Prompt: Your copy should hold only the lines from the one holding "Instruction: Click the" through the last line of the records below, both included, each exact and with no pictures.

[Stored data entries]
********

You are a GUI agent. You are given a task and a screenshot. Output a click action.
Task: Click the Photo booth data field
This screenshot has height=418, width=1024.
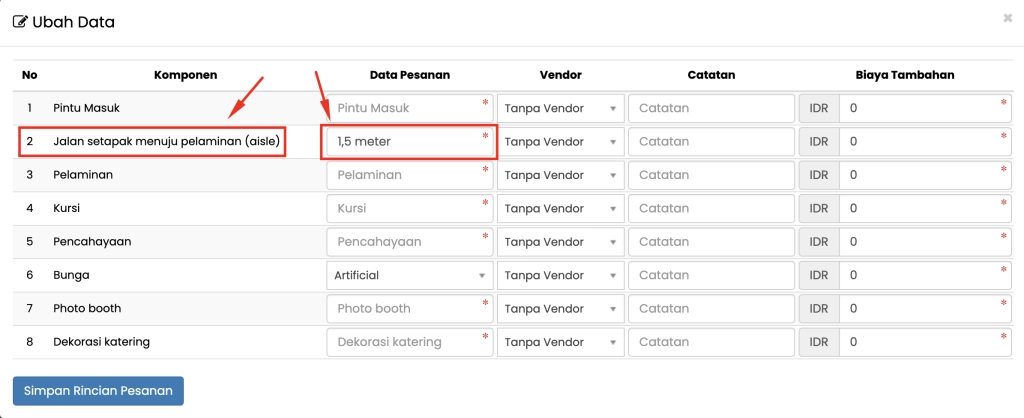409,308
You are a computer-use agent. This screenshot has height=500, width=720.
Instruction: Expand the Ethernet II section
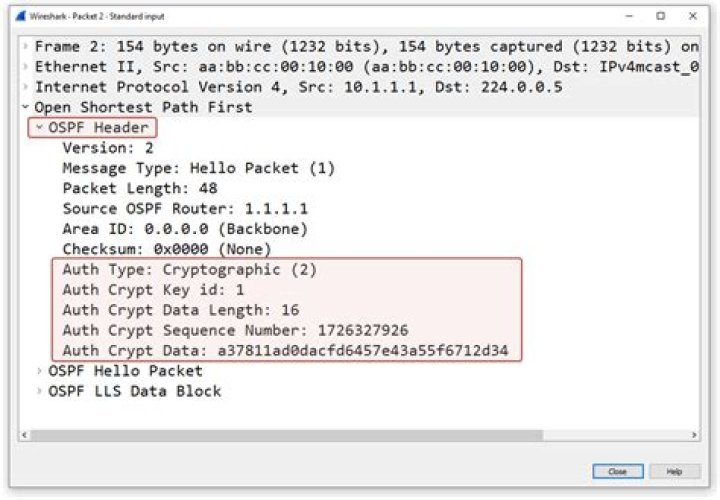[25, 67]
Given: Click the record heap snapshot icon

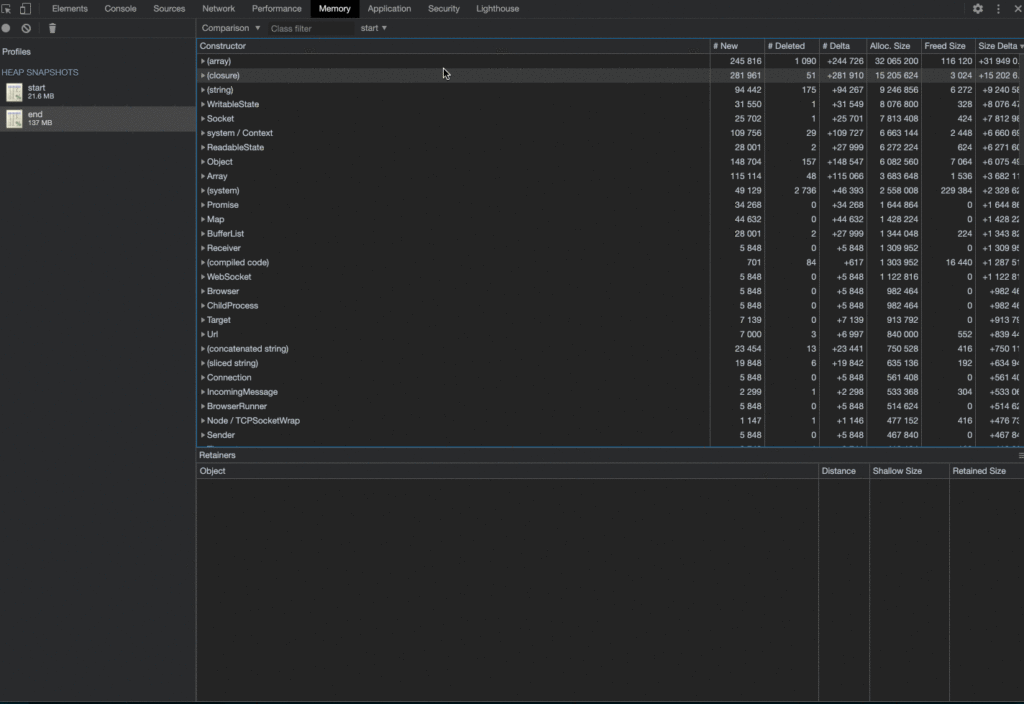Looking at the screenshot, I should [x=7, y=29].
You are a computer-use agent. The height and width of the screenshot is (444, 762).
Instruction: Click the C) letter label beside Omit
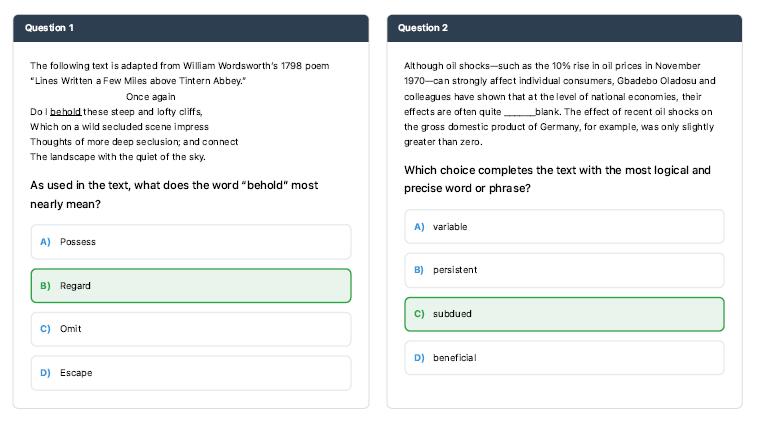click(45, 329)
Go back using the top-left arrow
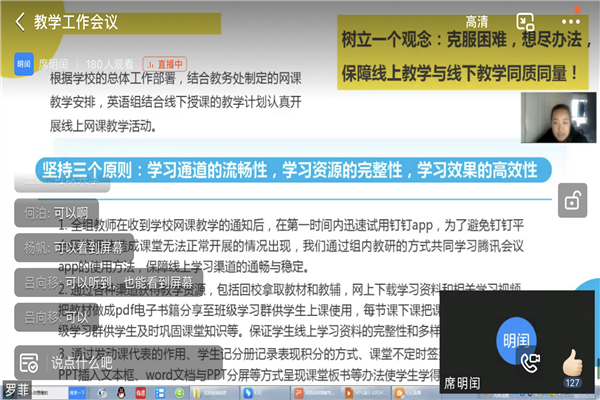 point(19,21)
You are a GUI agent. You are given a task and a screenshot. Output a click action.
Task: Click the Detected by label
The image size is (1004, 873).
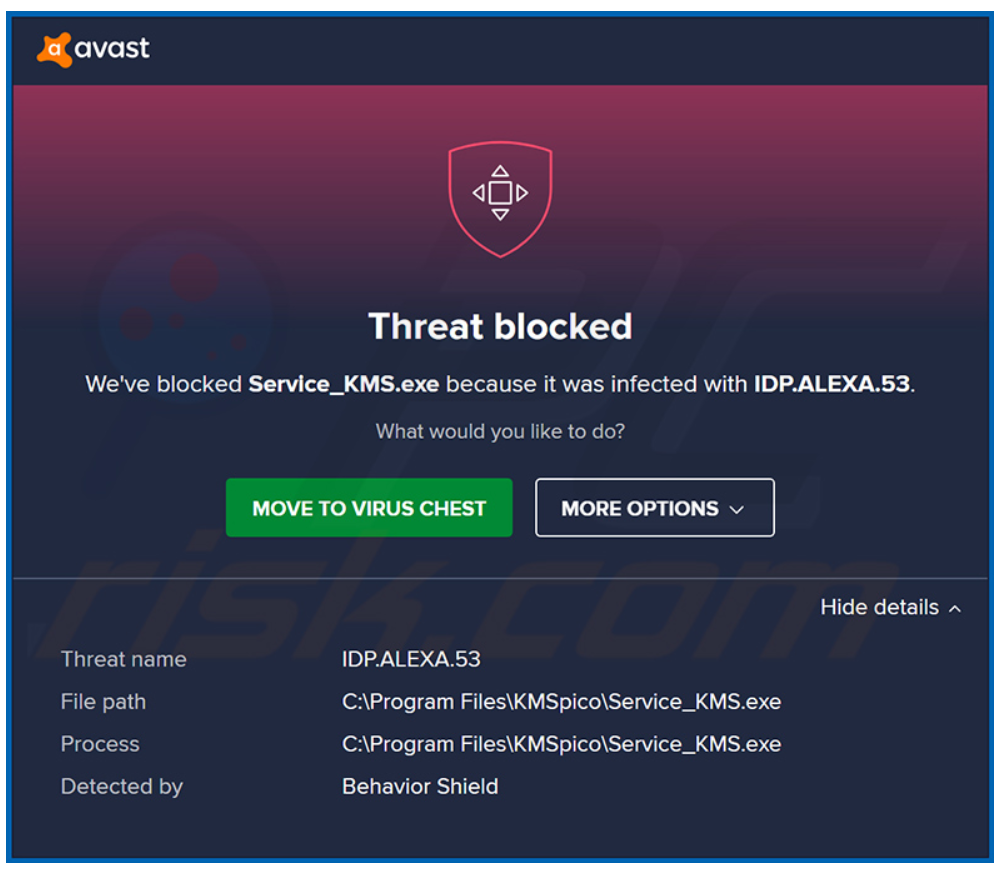[x=122, y=787]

********

Solution:
Instruction: Click the C) letter label beside Omit
click(45, 329)
Go back using the top-left arrow
 point(19,21)
You are a GUI agent. You are given a task and a screenshot. Output a click action.
Task: Click the Detected by label
The image size is (1004, 873).
[x=122, y=787]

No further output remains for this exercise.